Anweisungen »
1. Wie alt war Christian Stang laut dem Interview über Rechtschreibung, als er auf einen Fehler in einem Rechtschreibnachschlagewerk stieß?
2. Setze das Interview über Rechtschreibung im Anschluss an seinen letzten Satz fort.

Seitenauszug »
Christian Stang, 42 Jahre,
begeisterte sich schon als Junge für Wörter, Regeln und Interpunktionen. Im
Alter von 16 Jahren stieß er auf einen Fehler in einem
Rechtschreibnachschlagewerk – und bekam später das Angebot, selbst mal ein Buch
zum Thema Zeichensetzung zu schreiben. Eigentlich ist Stang Postbeamter. Vor
sechs Jahren wurde er an die Universität Regensburg abgeordnet. Dort berät er
in der Orthografie- und
Normberatungsstelle Studenten und Universitätsbedienstete zu
Rechtschreibung, Grammatik und zu Normen.
"Kein Notenabzug für Rechtschreibfehler? Das falsche Signal", Welt, 8.6. von Mareike König
DIE WELT: Welchen Eindruck haben Sie von den
Rechtschreibefähigkeiten junger Menschen?
Christian Stang: Den viel beschworenen Sprachverfall kann ich
nicht bestätigen. Mein Eindruck ist vielmehr, dass es gute und schlechte
Rechtschreiber gibt. Und das war schon immer so. Und nur weil jemand mal in
„Kiezdeutsch“ seinen Freunden „Ich geh Bahnhof“ kommuniziert, bedeutet das noch
lange nicht den Untergang des Abendlandes. Bei vielen legt sich im formellen
Rahmen, zum Beispiel bei Bewerbungsschreiben, der Schalter um, und die
Rechtschreib-Schludrigkeit verschwindet von allein.
DIE WELT: Warum kommen denn die Studenten in die
Beratung?
Stang: Zum Beispiel, wenn sie gerade eine
Seminararbeit schreiben müssen. Dann geht es häufig um komplizierte Fälle bei
der Getrennt- und Zusammensetzung oder Kommasetzung – oder auch um formale
Fragen: „Muss man bei der Abkürzung ,z. B.‘ einen Leerraum nach dem ersten
Punkt setzen?“ – „Schreibt man in Inhaltsverzeichnissen 1.1. oder 1.1?“
DIE WELT: Wird noch Wert auf anständige Rechtschreibung
gelegt?

Bereitgestellte Daten »

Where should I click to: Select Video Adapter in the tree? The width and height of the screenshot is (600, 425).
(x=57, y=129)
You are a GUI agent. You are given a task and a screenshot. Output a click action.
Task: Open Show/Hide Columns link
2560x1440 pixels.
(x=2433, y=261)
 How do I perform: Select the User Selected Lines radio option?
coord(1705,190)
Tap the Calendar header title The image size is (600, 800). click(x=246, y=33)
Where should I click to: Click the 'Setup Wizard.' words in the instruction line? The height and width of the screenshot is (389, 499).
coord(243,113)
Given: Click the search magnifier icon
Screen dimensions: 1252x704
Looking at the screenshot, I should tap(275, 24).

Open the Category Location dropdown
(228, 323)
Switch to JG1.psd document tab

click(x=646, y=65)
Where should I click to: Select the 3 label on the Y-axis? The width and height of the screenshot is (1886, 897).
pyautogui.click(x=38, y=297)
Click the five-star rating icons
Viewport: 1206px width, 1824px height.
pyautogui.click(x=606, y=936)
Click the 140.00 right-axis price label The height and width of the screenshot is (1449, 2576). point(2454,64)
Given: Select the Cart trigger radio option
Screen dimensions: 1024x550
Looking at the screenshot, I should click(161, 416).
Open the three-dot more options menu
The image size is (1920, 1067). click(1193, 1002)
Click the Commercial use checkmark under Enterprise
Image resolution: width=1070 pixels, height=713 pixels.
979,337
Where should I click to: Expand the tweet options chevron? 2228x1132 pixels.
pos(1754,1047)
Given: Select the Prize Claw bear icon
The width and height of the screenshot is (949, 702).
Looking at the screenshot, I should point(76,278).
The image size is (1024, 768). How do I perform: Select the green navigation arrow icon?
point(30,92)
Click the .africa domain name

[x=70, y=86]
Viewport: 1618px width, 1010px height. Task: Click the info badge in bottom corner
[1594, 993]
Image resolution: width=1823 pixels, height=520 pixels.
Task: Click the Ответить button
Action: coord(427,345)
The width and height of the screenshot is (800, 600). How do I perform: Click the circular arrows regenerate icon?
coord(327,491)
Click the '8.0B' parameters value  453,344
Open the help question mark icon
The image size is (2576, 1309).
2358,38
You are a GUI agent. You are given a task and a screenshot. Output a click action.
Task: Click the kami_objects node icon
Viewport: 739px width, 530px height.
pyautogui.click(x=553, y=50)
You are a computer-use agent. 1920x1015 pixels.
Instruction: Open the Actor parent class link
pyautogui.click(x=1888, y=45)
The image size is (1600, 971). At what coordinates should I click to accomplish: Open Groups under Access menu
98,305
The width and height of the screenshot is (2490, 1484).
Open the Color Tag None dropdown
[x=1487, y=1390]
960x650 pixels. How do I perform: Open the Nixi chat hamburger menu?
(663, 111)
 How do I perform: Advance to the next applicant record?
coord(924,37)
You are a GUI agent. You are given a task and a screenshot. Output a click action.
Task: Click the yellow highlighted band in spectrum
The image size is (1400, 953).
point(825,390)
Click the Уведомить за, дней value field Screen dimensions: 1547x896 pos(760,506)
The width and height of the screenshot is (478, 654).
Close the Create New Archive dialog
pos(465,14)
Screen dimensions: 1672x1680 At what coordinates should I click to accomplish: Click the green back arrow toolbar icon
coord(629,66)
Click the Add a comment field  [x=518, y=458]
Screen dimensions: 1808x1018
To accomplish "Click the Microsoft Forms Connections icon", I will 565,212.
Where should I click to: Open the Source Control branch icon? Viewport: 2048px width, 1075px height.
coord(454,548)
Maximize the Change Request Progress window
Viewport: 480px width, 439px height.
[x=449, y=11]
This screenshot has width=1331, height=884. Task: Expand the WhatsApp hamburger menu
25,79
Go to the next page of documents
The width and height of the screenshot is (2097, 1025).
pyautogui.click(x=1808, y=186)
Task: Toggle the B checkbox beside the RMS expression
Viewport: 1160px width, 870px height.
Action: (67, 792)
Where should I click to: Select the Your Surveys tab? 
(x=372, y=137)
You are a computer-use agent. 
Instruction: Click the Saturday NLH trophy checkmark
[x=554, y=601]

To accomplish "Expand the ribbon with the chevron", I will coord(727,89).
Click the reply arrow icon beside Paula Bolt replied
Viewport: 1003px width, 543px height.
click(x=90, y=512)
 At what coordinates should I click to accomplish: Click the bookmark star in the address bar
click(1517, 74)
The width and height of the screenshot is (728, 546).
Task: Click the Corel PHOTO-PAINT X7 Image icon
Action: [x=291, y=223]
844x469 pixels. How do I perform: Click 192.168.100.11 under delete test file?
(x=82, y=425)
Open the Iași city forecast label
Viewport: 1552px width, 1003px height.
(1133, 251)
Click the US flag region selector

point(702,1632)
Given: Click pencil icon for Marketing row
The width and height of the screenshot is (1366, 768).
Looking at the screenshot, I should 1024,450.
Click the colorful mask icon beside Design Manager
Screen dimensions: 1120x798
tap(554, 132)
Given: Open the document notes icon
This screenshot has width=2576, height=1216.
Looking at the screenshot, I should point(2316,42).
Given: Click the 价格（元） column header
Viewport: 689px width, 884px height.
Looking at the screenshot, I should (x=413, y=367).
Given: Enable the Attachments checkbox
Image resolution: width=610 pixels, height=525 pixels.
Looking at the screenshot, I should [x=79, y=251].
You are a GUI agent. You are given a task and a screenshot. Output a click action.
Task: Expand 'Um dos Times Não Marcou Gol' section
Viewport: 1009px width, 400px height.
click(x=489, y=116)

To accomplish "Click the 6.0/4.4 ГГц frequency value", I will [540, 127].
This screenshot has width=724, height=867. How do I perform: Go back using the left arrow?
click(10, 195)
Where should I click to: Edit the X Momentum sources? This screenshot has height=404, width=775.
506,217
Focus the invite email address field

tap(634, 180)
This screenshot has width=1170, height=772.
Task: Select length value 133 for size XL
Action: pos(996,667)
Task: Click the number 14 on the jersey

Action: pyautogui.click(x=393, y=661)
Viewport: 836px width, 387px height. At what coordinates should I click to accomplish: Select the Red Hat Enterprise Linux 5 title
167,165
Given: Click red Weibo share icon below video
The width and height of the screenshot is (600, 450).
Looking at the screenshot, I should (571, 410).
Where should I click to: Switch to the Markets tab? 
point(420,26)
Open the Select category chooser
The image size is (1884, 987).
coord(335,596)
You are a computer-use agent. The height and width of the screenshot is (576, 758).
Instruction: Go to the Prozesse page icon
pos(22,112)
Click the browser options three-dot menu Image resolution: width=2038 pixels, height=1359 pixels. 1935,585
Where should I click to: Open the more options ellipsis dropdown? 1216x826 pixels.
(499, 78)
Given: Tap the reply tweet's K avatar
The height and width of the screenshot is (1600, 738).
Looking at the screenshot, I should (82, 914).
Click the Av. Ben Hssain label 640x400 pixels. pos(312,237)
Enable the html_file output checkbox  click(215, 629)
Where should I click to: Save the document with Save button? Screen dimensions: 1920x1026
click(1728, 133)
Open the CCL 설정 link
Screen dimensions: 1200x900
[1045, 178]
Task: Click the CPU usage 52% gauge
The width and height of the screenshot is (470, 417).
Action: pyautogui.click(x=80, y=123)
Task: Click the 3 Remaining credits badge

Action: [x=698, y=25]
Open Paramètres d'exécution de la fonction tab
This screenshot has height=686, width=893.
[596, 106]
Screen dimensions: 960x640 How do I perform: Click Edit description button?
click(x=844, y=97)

Antworten je Aufgabe »
1. Er war 16 Jahre alt.

2.
Stang: In verschiedenen Bundesländern gibt es in den
Schulen zum Beispiel keinen Notenabzug mehr für Rechtschreibfehler in den
Klausuren. Das sendet natürlich falsche Signale. Ich glaube aber, den meisten
jungen Menschen ist klar, dass Rechtschreibung eine Schlüsselkompetenz ist. Wer
googeln will, muss wissen, wie ein Wort geschrieben wird. Und wenn Prominente
bei Facebook Nachrichten verfassen, die von Rechtschreibfehlern strotzen,
beeindruckt das auch niemanden. Im Gegenteil, alle machen sich darüber lustig.
DIE WELT: Welche Fehler korrigieren Sie immer wieder?
Stang: Die Klassiker im Bereich der Interpunktion
sind zum Beispiel Infinitivgruppen mit „zu“, also ein Satz wie: „Es ist
erforderlich, in diesem Satz ein Komma zu setzen.“ Dieses Komma ist hier
tatsächlich verpflichtend, trotzdem machen es sehr, sehr viele falsch. Außerdem
gibt es in den letzten Jahren eine Inflation an Apostrophen, die meistens
völlig falsch verwendet werden. Ich denke an Pluralformen wie „Baby’s“ oder an
Artikelverschmelzungen mit Präposition wie „für’s“ und „in’s“. In diesen Fällen
hat der Apostroph nichts zu suchen. Ein anderer Fehler, der einem ständig
begegnet, ist, dass bei „Herzlich willkommen“ das „willkommen“ großgeschrieben
wird.
DIE WELT: Ich hätte „willkommen“ auch großgeschrieben.
Stang: Ja, es besteht da vielleicht das Bedürfnis,
durch den Großbuchstaben dem Wort mehr Bedeutung zu verleihen. Natürlich
schreibt man es aber klein, es ist schließlich ein Adjektiv. Außer „willkommen“
wird als Nomen verwendet. Zum Beispiel: „Man bereitete ihr ein herzliches
Willkommen.“
DIE WELT: Sie beraten ja nicht nur Studenten, sondern
auch Behörden und Redaktionen. Welche Beratung ist Ihnen da besonders im
Gedächtnis geblieben?
Stang: Hier in Regensburg ist das Institut Papst
Benedikt XVI. ansässig, das die gesammelten Schriften von Papst Benedikt
herausgibt. Da galt es zum Beispiel, die Frage zu klären, ob man „gesammelte“
groß- oder kleinschreibt. Dieser Fall wurde damals im Duden noch nicht
behandelt.
DIE WELT: Und dann?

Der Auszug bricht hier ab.